--- start of Data provided ---

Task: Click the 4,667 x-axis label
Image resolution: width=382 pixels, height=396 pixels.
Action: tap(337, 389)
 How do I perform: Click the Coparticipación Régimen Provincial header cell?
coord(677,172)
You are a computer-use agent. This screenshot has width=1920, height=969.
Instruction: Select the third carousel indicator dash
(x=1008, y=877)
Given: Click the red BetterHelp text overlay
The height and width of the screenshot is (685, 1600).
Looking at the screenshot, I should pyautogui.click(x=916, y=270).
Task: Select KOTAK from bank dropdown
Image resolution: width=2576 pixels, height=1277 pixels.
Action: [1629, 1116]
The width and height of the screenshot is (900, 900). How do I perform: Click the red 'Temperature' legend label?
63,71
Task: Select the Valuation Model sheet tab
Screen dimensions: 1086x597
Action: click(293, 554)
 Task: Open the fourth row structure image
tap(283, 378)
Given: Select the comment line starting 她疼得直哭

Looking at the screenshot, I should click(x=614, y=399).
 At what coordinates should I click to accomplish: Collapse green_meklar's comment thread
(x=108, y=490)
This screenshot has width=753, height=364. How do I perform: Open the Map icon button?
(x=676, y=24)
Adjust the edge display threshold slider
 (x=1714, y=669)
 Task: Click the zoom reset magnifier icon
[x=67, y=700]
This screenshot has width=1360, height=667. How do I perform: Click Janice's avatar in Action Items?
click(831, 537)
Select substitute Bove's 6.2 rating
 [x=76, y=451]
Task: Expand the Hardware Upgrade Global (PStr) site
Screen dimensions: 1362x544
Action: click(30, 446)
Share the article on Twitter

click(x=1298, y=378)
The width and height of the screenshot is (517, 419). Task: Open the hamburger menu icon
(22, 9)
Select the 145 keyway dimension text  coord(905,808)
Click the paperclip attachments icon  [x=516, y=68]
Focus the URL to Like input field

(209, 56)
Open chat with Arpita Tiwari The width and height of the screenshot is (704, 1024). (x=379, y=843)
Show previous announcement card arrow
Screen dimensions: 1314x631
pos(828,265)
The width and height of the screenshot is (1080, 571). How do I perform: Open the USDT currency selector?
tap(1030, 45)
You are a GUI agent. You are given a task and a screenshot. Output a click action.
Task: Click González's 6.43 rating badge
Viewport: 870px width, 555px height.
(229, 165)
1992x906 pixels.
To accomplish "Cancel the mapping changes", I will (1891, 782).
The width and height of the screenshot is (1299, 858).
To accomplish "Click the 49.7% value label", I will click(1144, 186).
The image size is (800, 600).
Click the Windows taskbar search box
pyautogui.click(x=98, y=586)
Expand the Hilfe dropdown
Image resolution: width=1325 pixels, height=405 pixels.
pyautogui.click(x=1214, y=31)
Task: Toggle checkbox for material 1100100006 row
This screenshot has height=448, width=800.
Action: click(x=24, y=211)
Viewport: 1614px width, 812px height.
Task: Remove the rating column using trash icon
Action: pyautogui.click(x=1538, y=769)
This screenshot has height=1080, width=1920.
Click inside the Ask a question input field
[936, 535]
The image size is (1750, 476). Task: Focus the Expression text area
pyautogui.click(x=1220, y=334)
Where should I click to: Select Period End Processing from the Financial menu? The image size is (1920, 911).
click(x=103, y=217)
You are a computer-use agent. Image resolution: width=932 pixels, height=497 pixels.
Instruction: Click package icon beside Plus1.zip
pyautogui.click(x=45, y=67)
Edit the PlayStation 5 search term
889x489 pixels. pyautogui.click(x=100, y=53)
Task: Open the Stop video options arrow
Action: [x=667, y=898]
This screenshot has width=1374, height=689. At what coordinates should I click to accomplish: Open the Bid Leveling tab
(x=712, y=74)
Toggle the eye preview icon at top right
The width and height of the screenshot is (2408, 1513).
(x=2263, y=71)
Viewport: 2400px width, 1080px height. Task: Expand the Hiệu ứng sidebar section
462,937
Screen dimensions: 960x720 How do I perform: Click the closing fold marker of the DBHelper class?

--- end of Data provided ---

Please turn all of the records above into a numbered list with one line per item, leaving out the blank lines.

Written response
1. Task: Click the 4,667 x-axis label
2. Image resolution: width=382 pixels, height=396 pixels.
3. Action: tap(337, 389)
4.  How do I perform: Click the Coparticipación Régimen Provincial header cell?
5. coord(677,172)
6. You are a computer-use agent. This screenshot has width=1920, height=969.
7. Instruction: Select the third carousel indicator dash
8. (x=1008, y=877)
9. Given: Click the red BetterHelp text overlay
10. The height and width of the screenshot is (685, 1600).
11. Looking at the screenshot, I should pyautogui.click(x=916, y=270).
12. Task: Select KOTAK from bank dropdown
13. Image resolution: width=2576 pixels, height=1277 pixels.
14. Action: [1629, 1116]
15. The width and height of the screenshot is (900, 900). How do I perform: Click the red 'Temperature' legend label?
16. 63,71
17. Task: Select the Valuation Model sheet tab
18. Screen dimensions: 1086x597
19. Action: click(293, 554)
20.  Task: Open the fourth row structure image
21. tap(283, 378)
22. Given: Select the comment line starting 她疼得直哭
23. Looking at the screenshot, I should click(x=614, y=399).
24.  At what coordinates should I click to accomplish: Collapse green_meklar's comment thread
25. (x=108, y=490)
26. This screenshot has width=753, height=364. How do I perform: Open the Map icon button?
27. (x=676, y=24)
28. Adjust the edge display threshold slider
29.  (x=1714, y=669)
30.  Task: Click the zoom reset magnifier icon
31. [x=67, y=700]
32. This screenshot has width=1360, height=667. How do I perform: Click Janice's avatar in Action Items?
33. click(831, 537)
34. Select substitute Bove's 6.2 rating
35.  [x=76, y=451]
36. Task: Expand the Hardware Upgrade Global (PStr) site
37. Screen dimensions: 1362x544
38. Action: click(30, 446)
39. Share the article on Twitter
40. click(x=1298, y=378)
41. The width and height of the screenshot is (517, 419). Task: Open the hamburger menu icon
42. (22, 9)
43. Select the 145 keyway dimension text  coord(905,808)
44. Click the paperclip attachments icon  [x=516, y=68]
45. Focus the URL to Like input field
46. (209, 56)
47. Open chat with Arpita Tiwari The width and height of the screenshot is (704, 1024). (x=379, y=843)
48. Show previous announcement card arrow
49. Screen dimensions: 1314x631
50. pos(828,265)
51. The width and height of the screenshot is (1080, 571). How do I perform: Open the USDT currency selector?
52. tap(1030, 45)
53. You are a GUI agent. You are given a task and a screenshot. Output a click action.
54. Task: Click González's 6.43 rating badge
55. Viewport: 870px width, 555px height.
56. (229, 165)
57. 1992x906 pixels.
58. To accomplish "Cancel the mapping changes", I will (1891, 782).
59. The width and height of the screenshot is (1299, 858).
60. To accomplish "Click the 49.7% value label", I will click(1144, 186).
61. The image size is (800, 600).
62. Click the Windows taskbar search box
63. pyautogui.click(x=98, y=586)
64. Expand the Hilfe dropdown
65. Image resolution: width=1325 pixels, height=405 pixels.
66. pyautogui.click(x=1214, y=31)
67. Task: Toggle checkbox for material 1100100006 row
68. This screenshot has height=448, width=800.
69. Action: click(x=24, y=211)
70. Viewport: 1614px width, 812px height.
71. Task: Remove the rating column using trash icon
72. Action: pyautogui.click(x=1538, y=769)
73. This screenshot has height=1080, width=1920.
74. Click inside the Ask a question input field
75. [936, 535]
76. The image size is (1750, 476). Task: Focus the Expression text area
77. pyautogui.click(x=1220, y=334)
78. Where should I click to: Select Period End Processing from the Financial menu? The image size is (1920, 911).
79. click(x=103, y=217)
80. You are a computer-use agent. Image resolution: width=932 pixels, height=497 pixels.
81. Instruction: Click package icon beside Plus1.zip
82. pyautogui.click(x=45, y=67)
83. Edit the PlayStation 5 search term
84. 889x489 pixels. pyautogui.click(x=100, y=53)
85. Task: Open the Stop video options arrow
86. Action: [x=667, y=898]
87. This screenshot has width=1374, height=689. At what coordinates should I click to accomplish: Open the Bid Leveling tab
88. (x=712, y=74)
89. Toggle the eye preview icon at top right
90. The width and height of the screenshot is (2408, 1513).
91. (x=2263, y=71)
92. Viewport: 2400px width, 1080px height. Task: Expand the Hiệu ứng sidebar section
93. 462,937
94. Screen dimensions: 960x720 How do I perform: Click the closing fold marker of the DBHelper class?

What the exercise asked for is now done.